By Steven Mufson
Washington Post Staff Writer
Thursday, December 3, 2009
Oil and gas companies have figured out how to turn shale rock into natural gas gushers, but they have also hit a deep well of anxiety about the environmental impact of drilling in some of the country's most scenic areas.
The debate revolves around a technique known as hydraulic fracturing, which unlocks natural gas by shattering shale rock with high-pressure blasts of water, chemicals and sand.
Starting up a well requires 3 million to 7 million gallons of water. Drillers mix in chemicals that environmentalists say can imperil rivers and springs. Critics say natural gas can seep into drinking supplies, too.
Large volumes of water, containing leftover chemicals and mineral waste, return to the surface once a well is complete; that water requires safe disposal or treatment. Residents fear accidents, even if firms take precautions such as using steel tanks.

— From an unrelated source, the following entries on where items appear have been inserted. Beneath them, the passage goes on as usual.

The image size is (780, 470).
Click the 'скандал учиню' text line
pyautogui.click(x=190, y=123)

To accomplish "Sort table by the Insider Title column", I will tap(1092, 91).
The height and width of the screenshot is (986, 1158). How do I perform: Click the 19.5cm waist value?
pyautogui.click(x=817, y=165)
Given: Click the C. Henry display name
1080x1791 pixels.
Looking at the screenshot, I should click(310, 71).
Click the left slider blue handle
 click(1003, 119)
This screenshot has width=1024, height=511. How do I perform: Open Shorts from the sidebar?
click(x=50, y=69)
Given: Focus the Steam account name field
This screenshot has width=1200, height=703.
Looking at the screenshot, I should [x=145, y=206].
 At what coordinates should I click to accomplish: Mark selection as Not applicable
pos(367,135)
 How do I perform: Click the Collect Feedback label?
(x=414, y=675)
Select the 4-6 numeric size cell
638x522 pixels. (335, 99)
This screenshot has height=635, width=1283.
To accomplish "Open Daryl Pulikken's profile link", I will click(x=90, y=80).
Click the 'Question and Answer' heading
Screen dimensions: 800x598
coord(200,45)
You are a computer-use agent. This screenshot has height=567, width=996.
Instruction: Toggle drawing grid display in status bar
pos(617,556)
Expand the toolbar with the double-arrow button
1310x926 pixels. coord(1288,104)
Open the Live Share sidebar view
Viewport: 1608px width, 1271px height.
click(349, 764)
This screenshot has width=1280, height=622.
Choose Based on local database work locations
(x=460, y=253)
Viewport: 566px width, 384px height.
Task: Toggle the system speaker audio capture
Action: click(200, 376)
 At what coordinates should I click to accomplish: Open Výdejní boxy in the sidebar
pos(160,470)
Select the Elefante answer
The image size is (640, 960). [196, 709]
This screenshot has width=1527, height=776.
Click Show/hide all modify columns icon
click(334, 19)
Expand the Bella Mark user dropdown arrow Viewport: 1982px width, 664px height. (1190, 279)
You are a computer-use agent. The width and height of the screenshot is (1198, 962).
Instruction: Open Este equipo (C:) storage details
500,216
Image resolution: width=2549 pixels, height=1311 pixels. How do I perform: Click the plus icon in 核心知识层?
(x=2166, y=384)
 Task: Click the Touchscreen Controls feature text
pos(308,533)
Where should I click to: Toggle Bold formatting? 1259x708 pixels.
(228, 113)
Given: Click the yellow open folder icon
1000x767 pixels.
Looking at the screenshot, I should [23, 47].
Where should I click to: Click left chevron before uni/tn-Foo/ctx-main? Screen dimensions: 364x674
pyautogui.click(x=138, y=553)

Cabot Oil & Gas has been mired in two disputes. Earlier this year, residents of the Dimock, Pa., area reported evidence of natural gas in their water supplies. Inspectors from the state's Department of Environmental Protection discovered that the casings on some of Cabot's gas wells were cemented improperly, allowing contamination.
On Sept. 16, Cabot's contractors, Baker and Halliburton, spilled 7,980 gallons of fluids in Dimock. Cabot said that it included only 0.5 percent chemical lubricating "gel" and that the mixture was "not hazardous or dangerous." But the DEP suspended the company's drilling activities.
Gas exploration companies say that proper drilling techniques seal off wells with concrete and that the shale layer is a mile or more below drinking-water aquifers, providing protection. Moreover, they assert, the water pumped underground contains only a tiny percentage of chemicals. Once the rock is fractured, no further water is needed. Larry Nichols, chief executive of Devon Energy, said the water needed to "frac" a well equals what's needed to water a golf course or fill three Olympic swimming pools.
What chemicals are used isn't clear. In 2005, Congress exempted chemicals used in hydraulic fracturing from the Safe Drinking Water Act and said firms need not disclose the chemicals, which are often viewed as trade secrets. This is widely known as the "Halliburton loophole," after the company whose former chief executive, Dick Cheney, was then vice president.
The Endocrine Disruption Exchange, a nonprofit group run by Florida public health advocate Theo Colborn, has identified 344 hazardous chemicals used in fracturing, including 2-butoxyethanol and formaldehyde. Sen. Robert P. Casey Jr. (D-Pa.) and three House members have introduced bills that would repeal the exemption.
"The environmentalists have come out with long chemical names, but most are in baking soda and things we have around our houses," Nichols said.
Some companies are voluntarily disclosing the chemicals they use. "We as an industry need to demystify [hydraulic fracturing]," Chesapeake Energy chief executive Aubrey McClendon told a conference, according to Reuters.
Oilfield services giant Schlumberger said it is developing "green" fracturing fluids. Range Resources said it has figured out how to recycle 100 percent of the waste water from drilling.
Many environmentalists aren't satisfied. "While toxic chemicals may be found in commonly used household products, they should not be in a home's drinking water," said a report by Environment America. The group's legislative director, Anna Aurilio, said, "Natural gas might be a little cleaner than coal, but drinking water is precious to us."